The FDA has released two inspection reports on Jeni’s Ice Cream facility in Missouri. A 2008 report found problems, as did a 2015 report. The Missouri Department of Agriculture found Listeria monocytogenes bacteria in Jeni’s ice cream in April 2015, and the plant shut down to find the problem.
The 2008 report found that plant managers did not take measures to exclude pests from the processing areas. Rodent pellets were found along the oven wall, in the dry food product storage area, and throughout the storage area. A live rodent on a glue trap was found next to the cleaning supply door.
The plant did not have adequate screening or other protection against pests. There were “numerous holes in the exterior wall of the facility without screening to prevent pest access.” Garage bay doors were left open, unscreened holes were near the exhaust fan, and four holes were in the west concrete wall shared with the adjacent facility.
Employees “were not maintaining adequate personal cleanliness” according to the report.
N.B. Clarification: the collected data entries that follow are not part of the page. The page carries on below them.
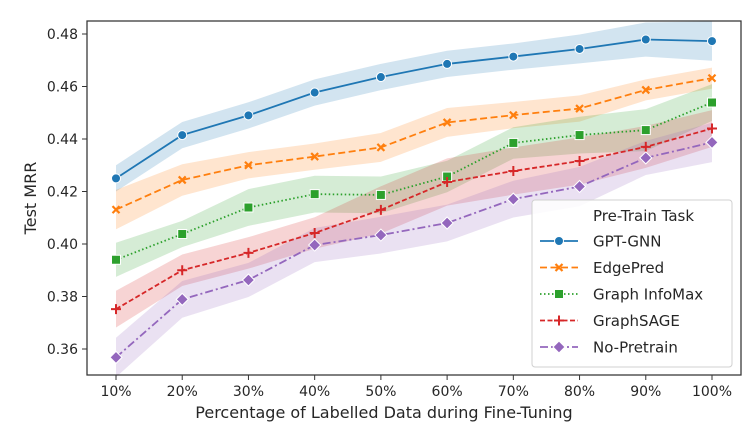  What do you see at coordinates (644, 216) in the screenshot?
I see `legend-title: Pre-Train Task` at bounding box center [644, 216].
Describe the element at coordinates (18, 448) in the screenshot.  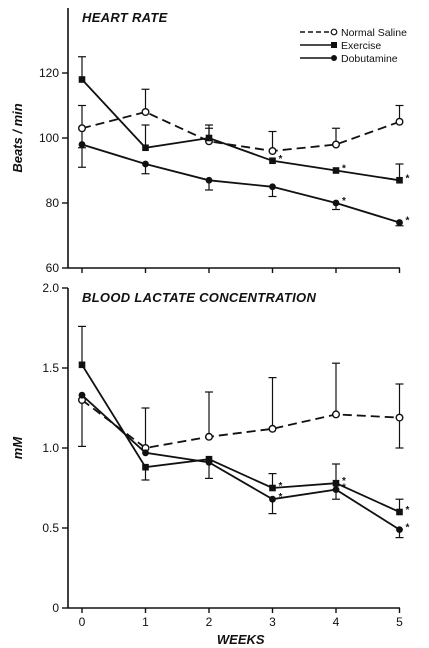
I see `y-axis-label: mM` at that location.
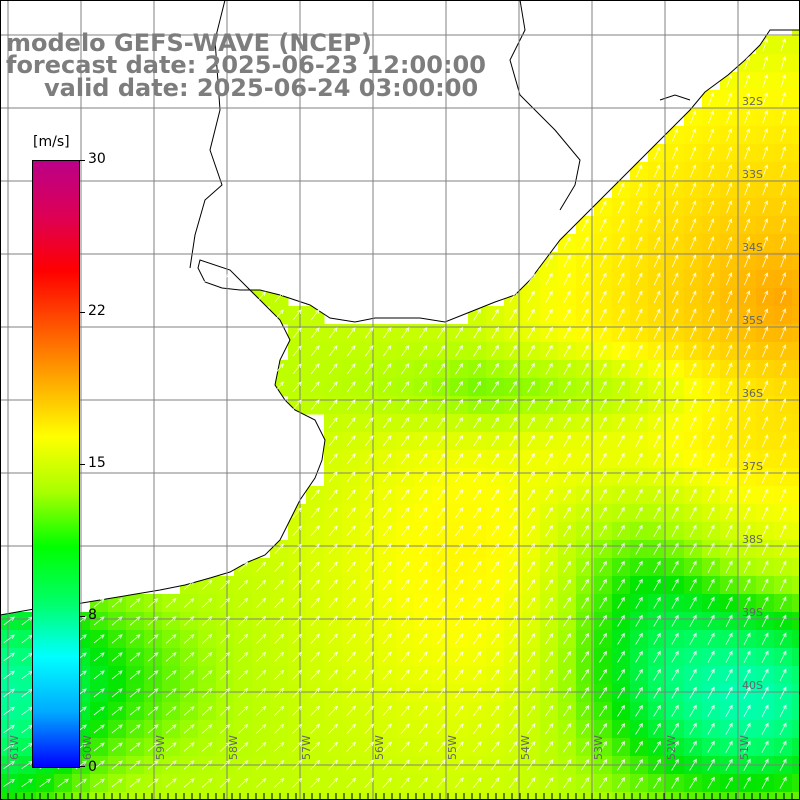 This screenshot has height=800, width=800. What do you see at coordinates (752, 102) in the screenshot?
I see `lat-label: 32S` at bounding box center [752, 102].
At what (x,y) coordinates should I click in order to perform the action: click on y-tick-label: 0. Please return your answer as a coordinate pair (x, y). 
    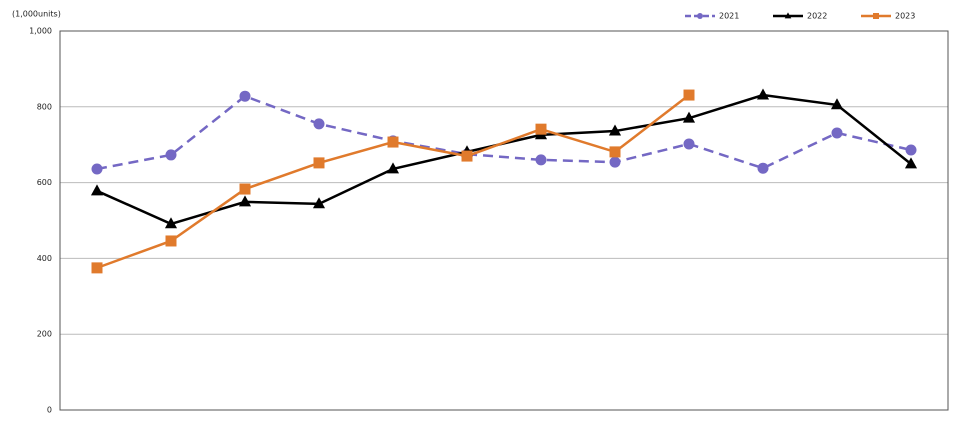
    Looking at the image, I should click on (50, 410).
An employee was observed scratching his head with his bare hands and returning to work preparing the ice cream mix without washing his hands. Employees left the production area with gloves on to retrieve boxes of ingredients and returned to work packaging ice cream into pints without washing their hands or replacing gloves.
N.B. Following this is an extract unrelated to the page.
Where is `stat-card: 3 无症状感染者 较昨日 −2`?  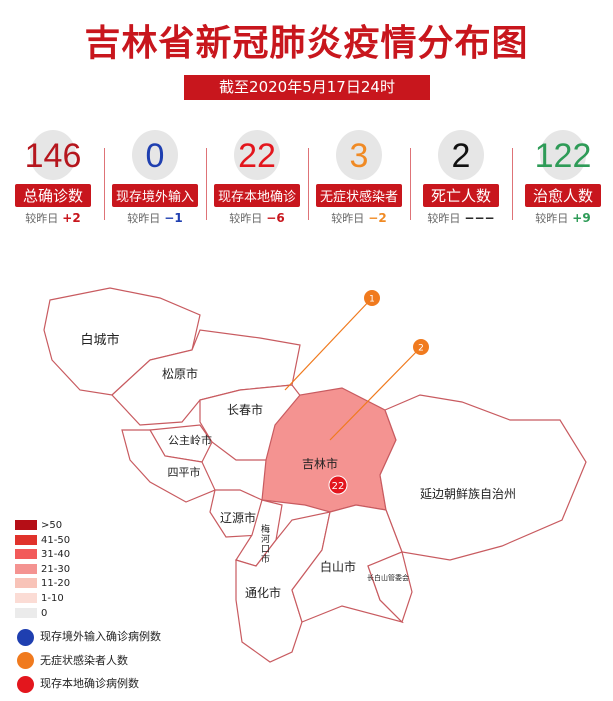 stat-card: 3 无症状感染者 较昨日 −2 is located at coordinates (359, 178).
Plumbing was a source of contamination. The hose attached to the hose bib next to the mixers is not of food grade material.
Storage of toxic materials which are not required to maintain clean conditions, are not necessary for lab testing, and are unnecessary for plant operations are found in the facility. A quart size can of acetone was stored on the bottom of the ingredient storage shelf next to food ingredients. Acetone is a flammable solvent found in nail polish remover.
Employees were observed drinking beverages in areas where food is exposed and equipment is washed. Employees did not wear beard covers and hair restraints. Some employees were wearing ball caps in a way so their hair was protruding from underneath the cap over exposed ice cream.
Finally, there was lack of back flow protection from piping systems that discharge waste water and sewage.